I fell pregnant when Joseph was 3 and we told him at 12 weeks so he had plenty of time to get his head around the idea, we would have little conversations about "baby" and how life will be a little different once "baby" came, He wasn't happy about the situation nor was he sad he was just "meh"
Obviously, at three years old it's more about chocolate and jumping off the couch then it is "babies" so we all just plodded along until the time came.
I had to have a schedualed ceserean section with Alice so we knew the day and time she was going to be born, my Mum took Joseph to school and he knew that we was in the hospital and that he would become a big brother that day. Although my section was at 12 I was stuck in recovery until 7pm so I wasn't allowed any visitors that day.

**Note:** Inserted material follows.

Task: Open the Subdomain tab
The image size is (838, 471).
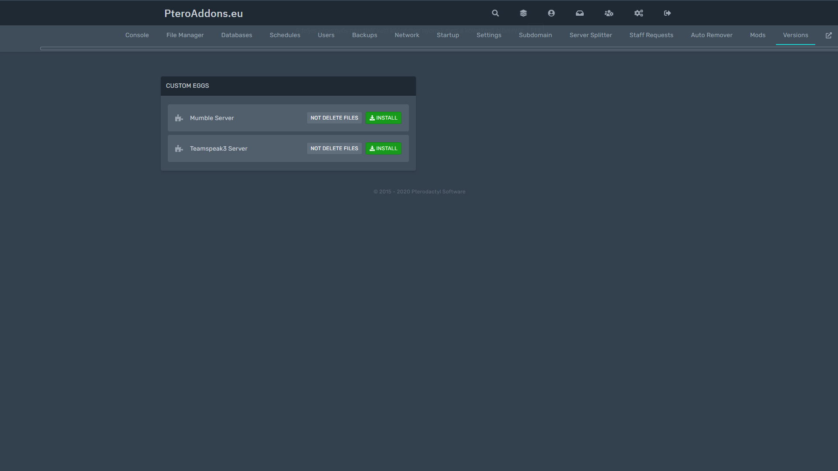Action: coord(535,35)
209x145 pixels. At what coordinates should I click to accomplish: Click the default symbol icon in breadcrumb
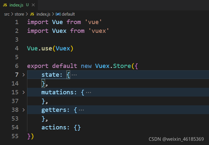pyautogui.click(x=58, y=14)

My husband went home and explained to Joseph that mummy was in the hospital with his sister and we would have to stay there a few days until we could come home, He got a little upset at bedtime of course, his mum that spent 24/7 with him and tucked him in every night wasn't there......She was somewhere else with a DIFFERENT baby.

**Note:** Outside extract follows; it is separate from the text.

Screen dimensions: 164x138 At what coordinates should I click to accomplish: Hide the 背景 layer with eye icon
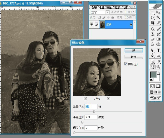tap(92, 25)
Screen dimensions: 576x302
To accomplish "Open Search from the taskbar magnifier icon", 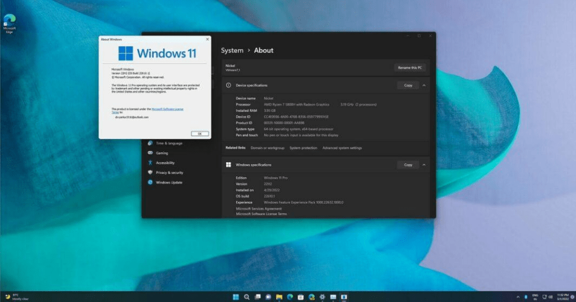I will 246,296.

I didn't sleep that night, I had a newborn baby feeding all night and the guilt of leaving my little boy without his mummy, this was the first time I experienced wishing I could split myself In two!
The next day we planned for Joseph to come and see me and his baby sister, I was so excited I have seen people's perfect Instagram photos of when the siblings meet for the first time....big smiles, cuddles and instant love....eeeeeeeek..
Nope...The moment he came in he was so emotional crying for a cuddle and that he didn't want Alice, he wanted her to be sent back. (trust me kid she ain't going back in there!!) The hour consisted mostly of me trying to calm him down and him just sobbing....It felt like someone ripped my heart out and stuffed it back down my throat!
Then the WORST moment came!! 7pm came and he had to go home..................without me.
His mummy was staying there leaving him again, and she was staying with another baby.
He wouldn't leave and kept on crying that he wanted to stay or that he wanted us to go home with him! If I knew I would be discharged 12 hours later I would have walked out of that hospital with him, it was the worst moment i had experienced as a mother, I sat and sobbed as I heard him crying down the corridor.
I understand how he must of felt, he had his mummy and daddys attention for the last 3 years and he was the centre of our world, then all of a sudden he has to share us, but with me in hospital he wasn't sharing me, Alice had me all to herself, and what three year old could understand that??
Looking back now it was our biggest mistake bringing him to the hospital, I truly believe if he was introduced to his sister at home it would have been a totally different experinace, I could have tucked him up that night and held him tight after reading him a bedtime story instead he went to bed crying for me.
For anybody that is expecting a second child and are thinking about how to "introduce" them I highly recommend waiting until you are home, even if you're in for 3/4 days I do think it would be a lot easier, yes you could have that perfect moment that you see plastered all over facebook and Instagram but you could also have a very heartbroken little child.
He adores her now and as soon as we was home he held her and started helping me change, bathe her. I just think at three years old it was just all too much for him.
What was your experience when introducing your children?